Priority Restoration Projects:
- The Southwest Florida Alliance of Chambers supports beginning construction of the Everglades Agricultural Area Reservoir in 2019 with the goal to finish the project within four years.
- The EAA Reservoir will provide needed water storage, treatment and conveyance south of Lake Okeechobee to reduce harmful discharges to the estuaries and send clean water south to the Everglades and Florida Bay.
- In conjunction with other restoration projects, the EAA Reservoir will provide a +50% reduction in harmful discharges to the Caloosahatchee estuary.
- The Southwest Florida Alliance of Chambers supports the Governor’s Executive Order (19-12) paragraph D. “Instruct the South Florida Water Management District to immediately start the next phase of the Everglades Agricultural Area Storage Reservoir Project design and ensure the U.S. Army Corps of Engineers approves the project according to schedule.”
- The Southwest Florida Alliance of Chambers supports the development and implementation of a water quality treatment component for the C-43 Reservoir to coincide with finishing construction of the reservoir.
- The C-43 Reservoir is a 170,000-acre foot storage project to capture water during the wet season to provide water flow to the river and estuary during dry periods when the estuary is in need of freshwater.
- The C-43 Reservoir is currently the only reservoir project in the Comprehensive Everglades Restoration Plan (CERP) contemplated without a water quality treatment feature.
- Test cells on the reservoir site produced algae in 2007 and a water treatment feature will help prevent this from happening when the reservoir is fully operational, allowing the project to provide maximum benefits to the river and estuary.
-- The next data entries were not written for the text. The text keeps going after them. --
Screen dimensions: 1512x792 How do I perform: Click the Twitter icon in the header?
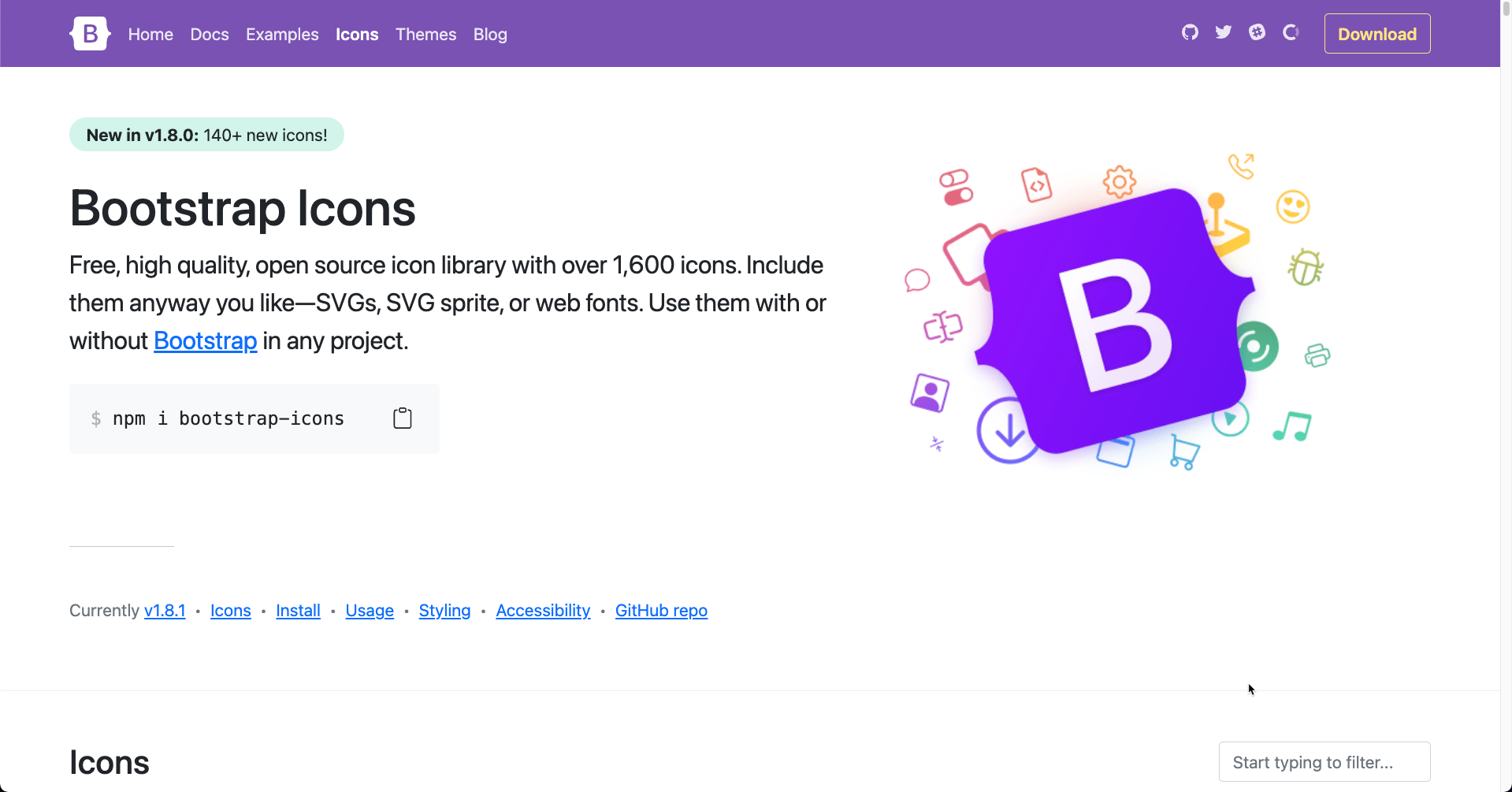(x=1223, y=32)
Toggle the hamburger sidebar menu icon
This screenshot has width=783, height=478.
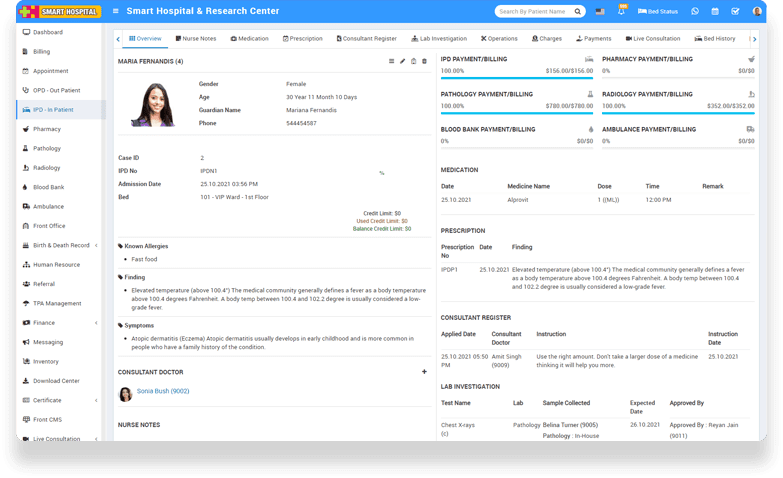click(116, 12)
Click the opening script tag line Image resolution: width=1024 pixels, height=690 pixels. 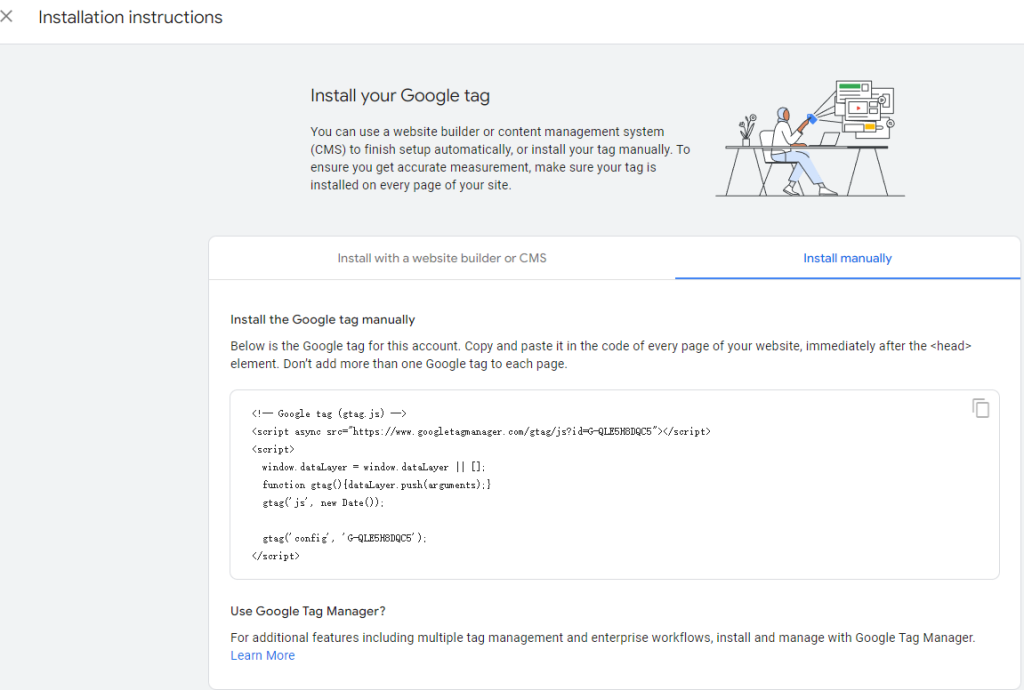click(x=273, y=449)
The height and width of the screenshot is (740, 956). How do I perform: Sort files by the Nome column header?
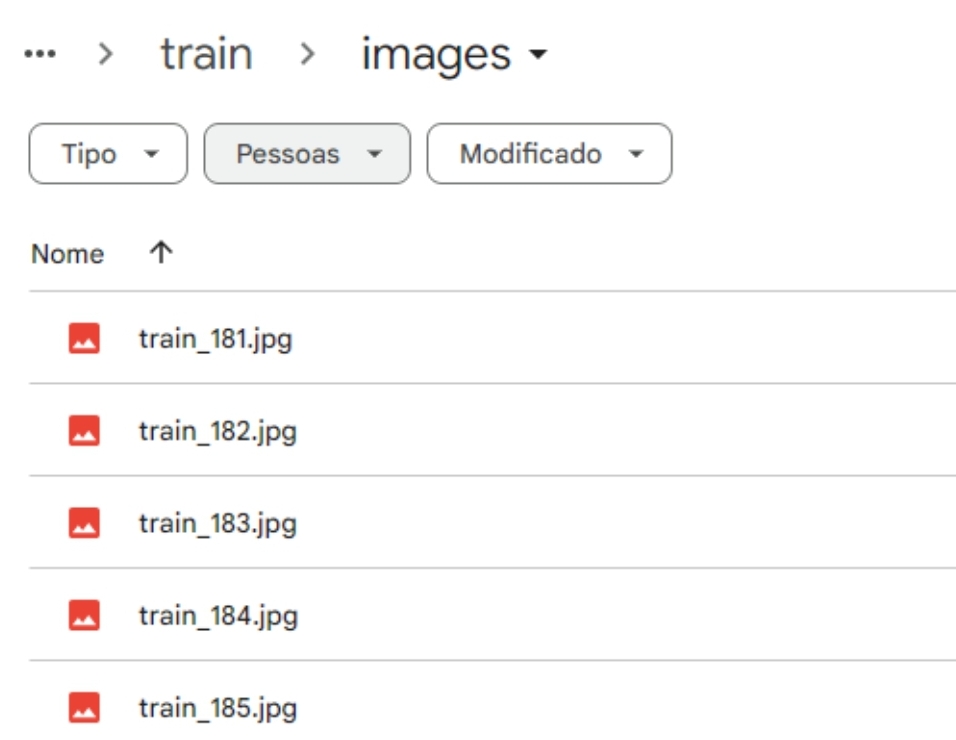tap(68, 254)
- The Southwest Florida Alliance of Chambers supports the Governor’s executive order (19-12), paragraph F. “Work with the South Florida Water Management District to add stormwater treatment to the C-43 Reservoir to provide additional treatment and improve the quality of water leaving this important storage component.”
The Southwest Florida Alliance of Chambers is: Bonita Springs Area Chamber of Commerce, Cape Coral Chamber of Commerce, The Chamber of Southwest Florida, Fort Myers Beach Chamber of Commerce, Greater Fort Myers Chamber of Commerce, The Greater Naples Chamber of Commerce, The Islands of Sanibel Captiva Chamber of Commerce.